Et de deux pour l’immunothérapie dans les carcinomes triple-négatifs métastatiques
Les résultats étaient annoncés et attendus. L’immunothérapie dans le cancer du sein triple-négatif en première ligne métastatique permet d’améliorer la survie sans progression de quelques mois. Quelques modestes mois, avec une réduction du risque relatif d’un peu moins de 40 %. Ce chiffre de 40 %, c’est également la proportion de patientes qui bénéficient de l’immunothérapie. Dans l’étude KEYNOTE-355, c’est avec le score CPS qu’il faut sélectionner les tumeurs PD-L1-positive. Ce score doit être ≥ 10. Pour l’étude IMpassion130, il fallait sélectionner les patientes avec le pourcentage de cellules immunes positives (> 1 %). Et à chaque fois, cela représente une quarantaine de pourcents de la population incluse.
Dans ces deux études, il n’y a pas de bénéfice clinique à faire de l’immunothérapie si on prend en compte l’ensemble de la population des cancers triple-négatifs (population ITT). En sélectionnant les tumeurs CPS ≥ 10 dans l’étude KEYNOTE-355 (c’était un des objectifs principaux de l’essai), la médiane de survie sans progression est augmentée de 4,1 mois lorsque le pembrolizumab est associé avec de la chimiothérapie (paclitaxel, nab-paclitaxel ou la combinaison carboplatine + gemcitabine). Le hazard ratio est à 0,65 [IC95 : 0,49-0,86]. Ce premier résultat est donc statistiquement significatif, mais les analyses suivantes (planifiées de façon hiérarchique) ne le sont pas pour l’instant. Ainsi, la significativité statistique n’est pas atteinte pour la population CPS ≥ 1 (qui correspond à 75 % des patientes incluses). Les données de survie globale n’ont donc pas été montrées dans ce contexte.
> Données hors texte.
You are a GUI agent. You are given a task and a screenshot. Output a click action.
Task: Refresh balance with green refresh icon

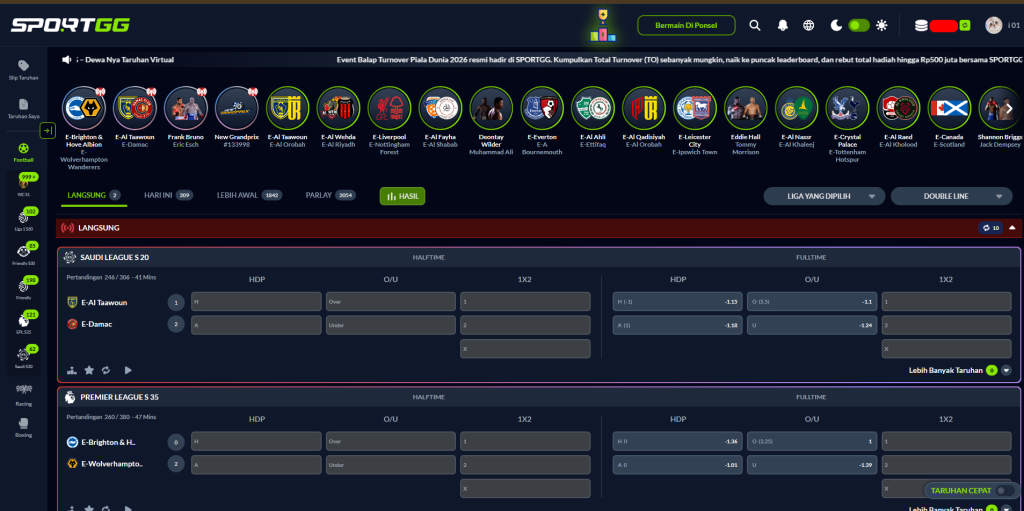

Au-delà de l’évaluation du statut PD-L1, il nous faudra répondre à de nombreuses questions dans l’avenir : quel traitement associé à l’immunothérapie (celle-ci est peu efficace seule) et avec quelle séquence de traitements (celle-ci est peu efficace au-delà de la première ligne) ? Les données de SAFIR-02 (en faveur d’une amélioration de la survie globale d’un petit sous-groupe de patientes en maintenance par immunothérapie) incitent également à définir des profils moléculaires spécifiques pour sélectionner les patientes les plus à même de répondre de façon prolongée.